S.M. Hentges & Sons Inc. takes great pride in its ability to build an exceptional project and deepen client relationships, all while mainting budgets and time schedules. S.M. Hentges & Sons Inc. has performed these services throughout the Midwest since 1981 and attributes its success to teamwork. 

About Us

Our Foundation

Established in the spring of 1981, Steve and Jeanette Hentges started out with just a backhoe and a crane. “We were working and bidding out of the basement of our house,” recalled Jeanette Hentges about the early years of S.M. Hentges & Sons.


Both entered the business with valuable work experience, as well as a strong work ethic from their farm backgrounds. Jeanette studied accounting in vocational school and worked at Toro Manufacturing Company, gaining office experience. Steve, whose father died when Steve was only 16, worked on his neighbor’s farm and started his own snow plowing business in high school. After high school he gained on-the-job training by working for utility companies. When they got married in 1978 Steve started a towing business and Jeanette was working for Toro.

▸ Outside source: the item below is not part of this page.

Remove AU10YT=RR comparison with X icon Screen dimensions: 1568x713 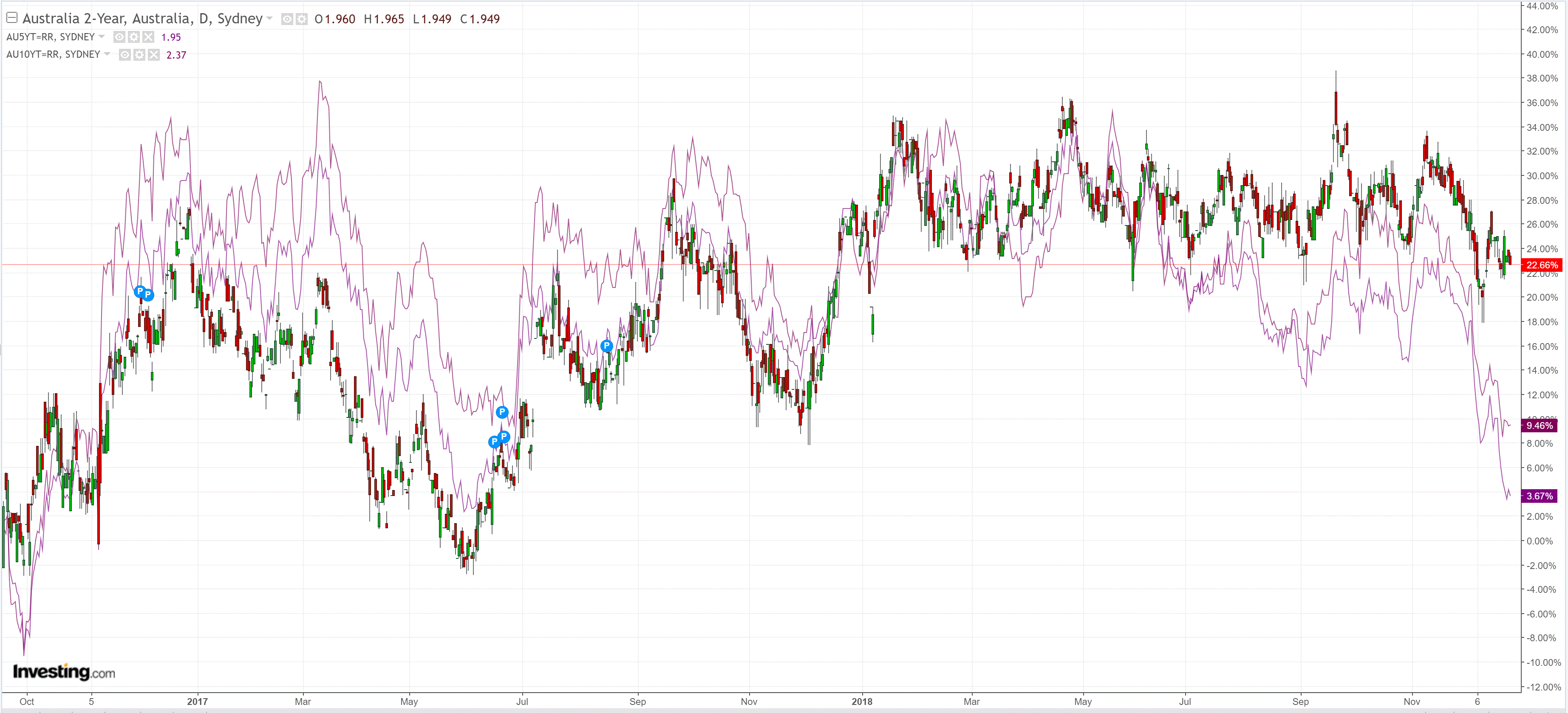(154, 55)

They entered the construction business when a strike shut down a large building project near Shakopee, Minn. Having worked for the company, Howe Fertilizer Company, hauling fertilizer as a side job, Steve asked if he could handle the site excavation, concrete and erection work. Soon, they sold the towing company and concentrated on excavation and utility construction.


Living on Jeanette’s income from Toro, they reinvested everything into the company, buying used equipment and repairing it. By 1985 they had three children and Jeanette resigned from Toro to focus on the growing company, which was still based in their house.

Initially taking on mostly sewer and water projects, the company gradually expanded. By 1994 it had grown to six sewer crews, a street crew and a commercial crew for digging footings and the company moved from the

Hentges home to a new office and shop building. In 1997 a concrete division was added.


Expansion has given the company the opportunity to do increasingly large projects. One

of the biggest, the Elm Creek interceptors, was completed in 2001 in Maple Grove, Minn.

S.M. Hentges & Sons installed 26,000 feet of sewer pipe between 42 and 54 inches in

diameter at an average depth of 50 feet.


At about the same time, the company placed another 55,000 feet of sewer pipe for an

interceptor project in Sioux Falls, S.D. During a typical summer, Hentges & Sons ran a

commercial crew, six to eight utility crews, several dirt crews, several grading crews and two crews that build streets. The concrete crew typically pours 150,000 cu ft of curb and gutter and 250,000 sq ft of sidewalk. Steve says the company owns mostly Komatsu backhoes, Caterpillar dozers and loaders and “a lot” of Mack Trucks, among other pieces of equipment.


Working with Jeanette in their family business has worked well, says Steve. He handles the operations in the field and his wife is in charge of the finances. “I buy it; she has to figure out how to pay for it!” he said, laughing.


A big key to success, he says, is simply the motivation to get the job done – to finish what he starts and do a good job.


Steve’s secret to success also appears to be “lots of hours and hard work.” During the peak production months his day starts at 3:30 or 4 a.m. for a few hours at the office, followed by another 12-13 hours at job sites – whatever it takes to get the job done.